1. Are there any other integrals of motion to be found here?

2. Just by looking at the Lagrangian, as given above, how can we show the system is not integrable, at least at a conceptual level? (we just want to predict, by reasoning what is conserved, and what quantities are not first integrals here).

Answer 1

To start things off I'd say that noting the $L_z$ component is conserved seems to mean pretty much nothing, since you're considering the motion as restricted to the $\mathcal{X}\mathcal{Y}$ plane. If you had assumed the motion along the $\mathcal{Z}$ axis to be possible, then we'd be talking about the spherical double pendulum instead of the planar one (which is the case, since the lagrangian has two degrees of freedom).

The energy will be conserved because the system is autonomous (time-independent). Notice also that an integrable autonomous system with $n$ freedoms has $n$ conserved quantities, one of them being the energy. So, since our system has two degrees of freedom, there is one constant of motion missing for it to be integrable. Differentiating $L$ with respect to $\dot{\theta}_1$ and $\dot{\theta}_2$ will give us the canonical momenta of the system, but notice that the derivatives of $L$ with respect to $\theta_1$ and $\theta_2$ are not zero. Thus, the canonical momenta are not conserved quantities.
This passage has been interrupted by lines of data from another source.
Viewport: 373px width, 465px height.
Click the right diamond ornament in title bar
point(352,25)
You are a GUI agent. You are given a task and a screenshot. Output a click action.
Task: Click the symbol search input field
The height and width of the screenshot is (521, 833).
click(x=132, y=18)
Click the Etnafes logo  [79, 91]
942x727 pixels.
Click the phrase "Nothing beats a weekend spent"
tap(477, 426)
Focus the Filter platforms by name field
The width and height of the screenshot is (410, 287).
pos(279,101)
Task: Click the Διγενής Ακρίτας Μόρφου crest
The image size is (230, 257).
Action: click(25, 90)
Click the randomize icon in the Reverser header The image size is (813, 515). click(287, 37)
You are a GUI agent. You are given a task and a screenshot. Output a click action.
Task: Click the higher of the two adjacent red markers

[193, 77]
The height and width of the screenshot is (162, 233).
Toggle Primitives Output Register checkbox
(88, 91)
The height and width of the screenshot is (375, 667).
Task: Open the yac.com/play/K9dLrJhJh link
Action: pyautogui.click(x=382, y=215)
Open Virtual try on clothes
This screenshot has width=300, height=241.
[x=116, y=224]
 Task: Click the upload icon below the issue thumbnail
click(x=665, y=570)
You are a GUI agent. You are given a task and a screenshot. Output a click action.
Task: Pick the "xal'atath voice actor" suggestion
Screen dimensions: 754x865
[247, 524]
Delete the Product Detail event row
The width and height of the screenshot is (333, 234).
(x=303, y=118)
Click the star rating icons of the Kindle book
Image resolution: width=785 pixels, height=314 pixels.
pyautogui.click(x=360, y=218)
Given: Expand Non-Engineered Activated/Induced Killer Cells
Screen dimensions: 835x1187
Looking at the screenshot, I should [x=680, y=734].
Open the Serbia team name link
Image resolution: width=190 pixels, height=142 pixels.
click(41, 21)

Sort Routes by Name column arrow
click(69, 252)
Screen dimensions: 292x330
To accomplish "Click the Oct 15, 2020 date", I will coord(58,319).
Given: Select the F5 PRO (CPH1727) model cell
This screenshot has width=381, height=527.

Also, the total energy of the system doesn't factor as a sum of individual energies, since the Lagrangian has mixed terms in it. You cannot extract any other quantity from the Lagrangian which should be conserved, since mechanics talks about the conservation of momenta and energy (and sometimes their projections). Since there are not as much conserved quantities as there are degrees of freedom, the system is non-integrable.

P.S.: In one dimension we can clearly see that (using simple examples as the harmonic oscillator or the simple pendulum) some systems do not conserve their momenta. Even though, if they're autonomous then they're integrable, because they have one degree of freedom and one conserved quantity: energy.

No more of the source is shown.